Find the line with "Expand the Machine printer dropdown" in the data below. Repeat it and every line after it exactly, but not the pictures.
'''
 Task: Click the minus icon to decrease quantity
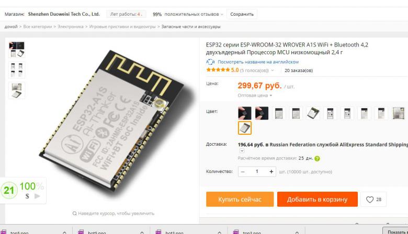[243, 172]
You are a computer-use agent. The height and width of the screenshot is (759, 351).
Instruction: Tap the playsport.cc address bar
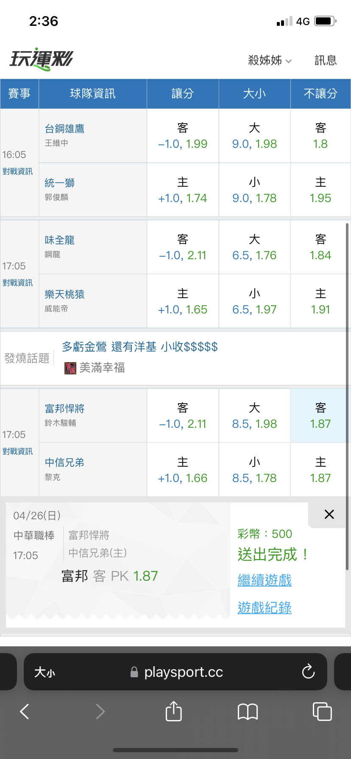[x=182, y=672]
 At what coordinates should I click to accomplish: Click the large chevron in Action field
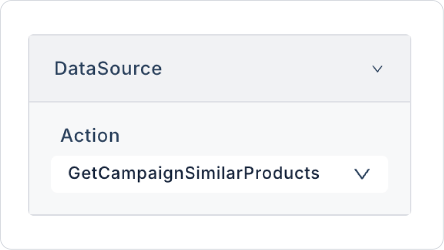pyautogui.click(x=362, y=173)
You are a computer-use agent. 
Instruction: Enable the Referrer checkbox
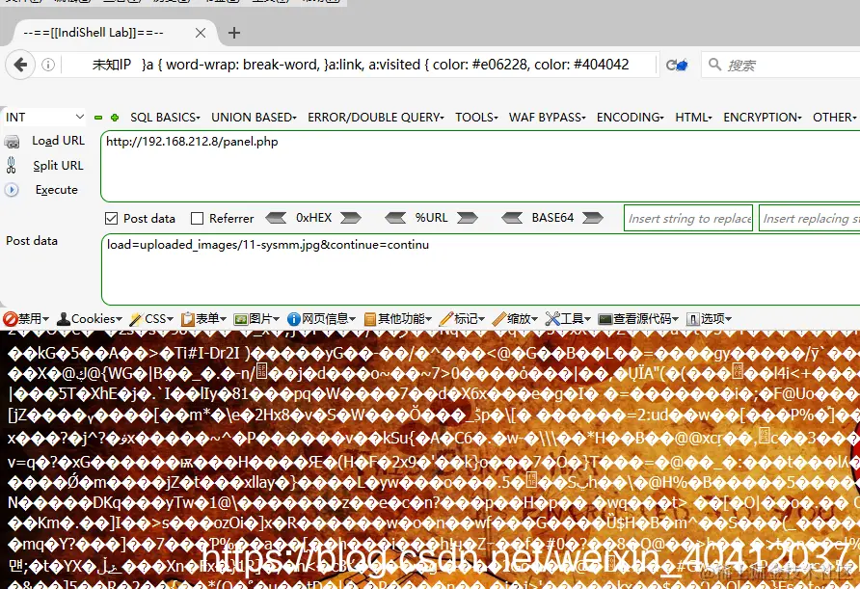coord(196,218)
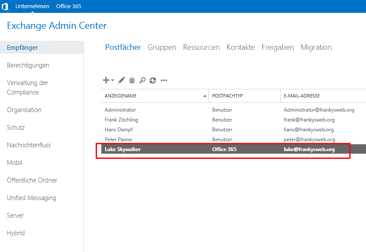Click the magnifier search icon
This screenshot has height=252, width=366.
coord(142,80)
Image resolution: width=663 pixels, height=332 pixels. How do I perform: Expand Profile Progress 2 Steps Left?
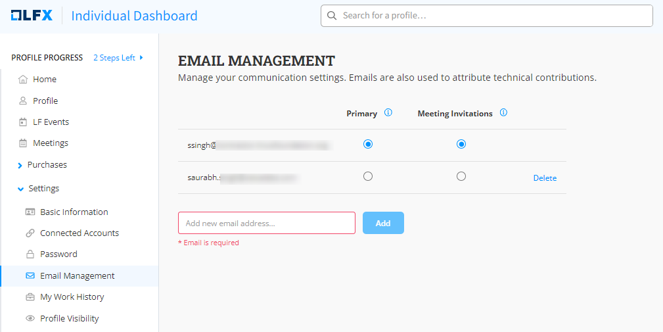point(118,58)
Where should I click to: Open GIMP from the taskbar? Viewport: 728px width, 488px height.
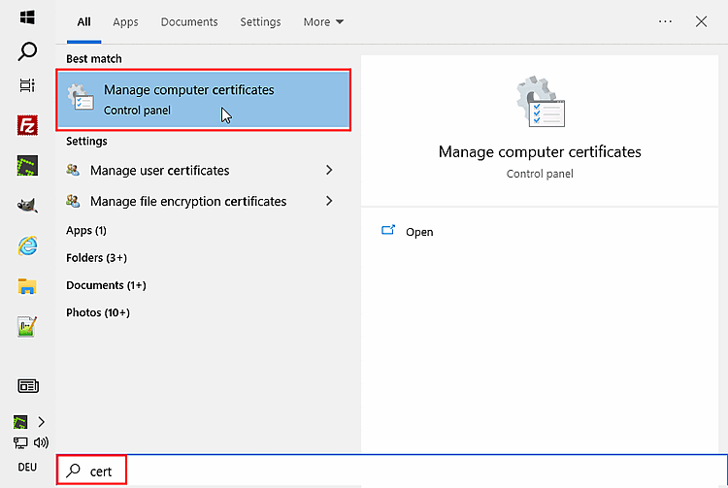coord(27,205)
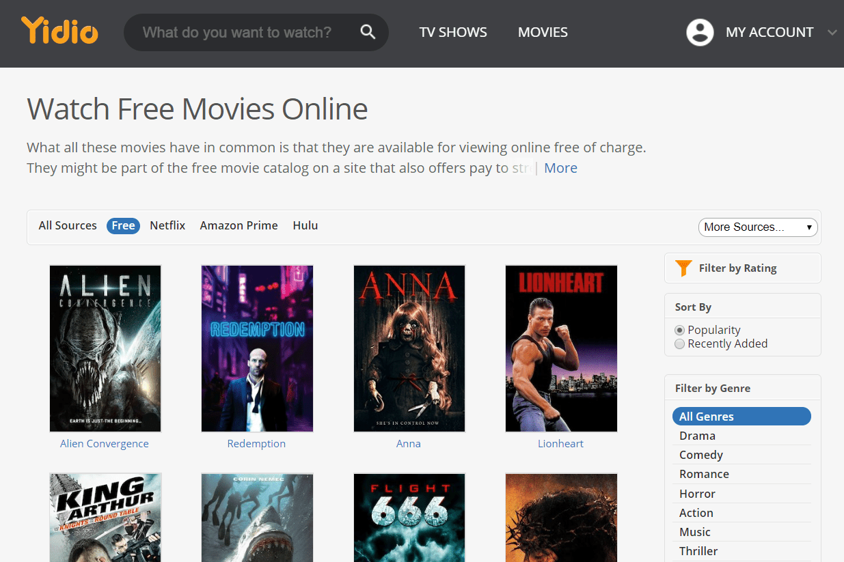The height and width of the screenshot is (562, 844).
Task: Open the Movies menu
Action: (x=543, y=32)
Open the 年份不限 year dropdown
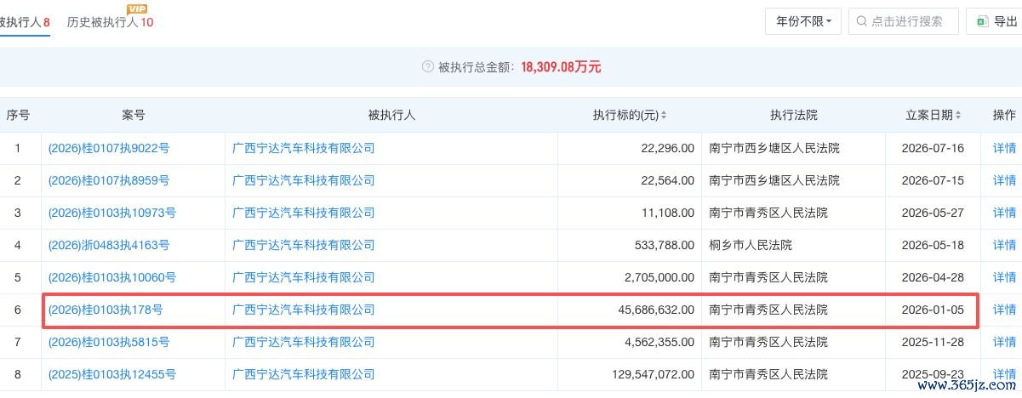Viewport: 1022px width, 398px height. (x=803, y=21)
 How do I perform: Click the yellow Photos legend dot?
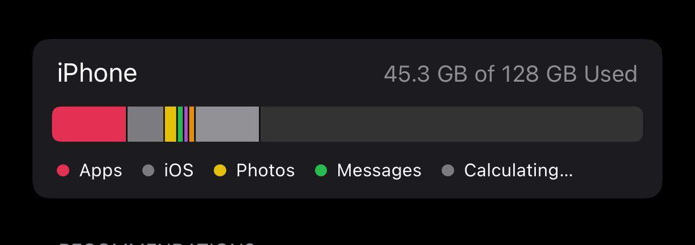220,170
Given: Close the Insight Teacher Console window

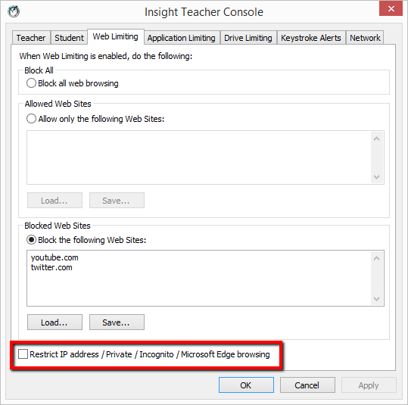Looking at the screenshot, I should pos(391,8).
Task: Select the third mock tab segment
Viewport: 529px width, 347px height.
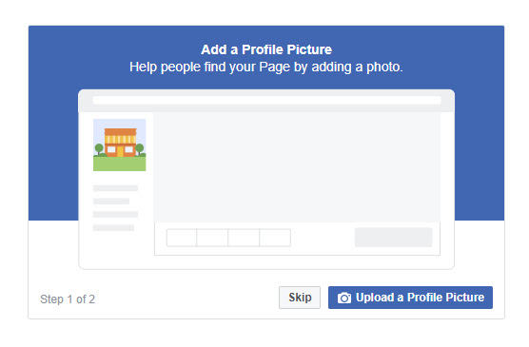Action: pos(244,238)
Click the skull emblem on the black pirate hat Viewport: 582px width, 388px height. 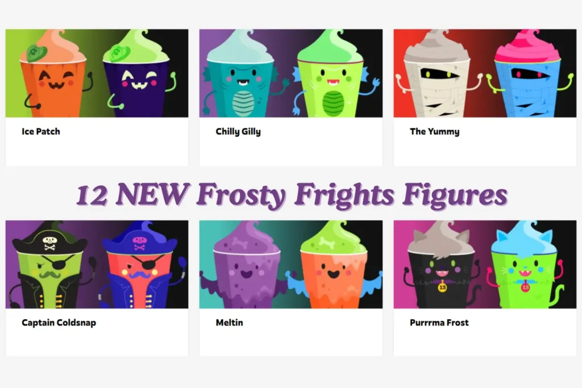(x=50, y=243)
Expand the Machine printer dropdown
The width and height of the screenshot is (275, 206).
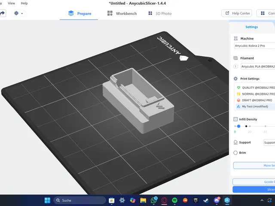click(x=254, y=45)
'''
§ Result of the exercise:
Expand the Machine printer dropdown
The width and height of the screenshot is (275, 206).
click(x=254, y=45)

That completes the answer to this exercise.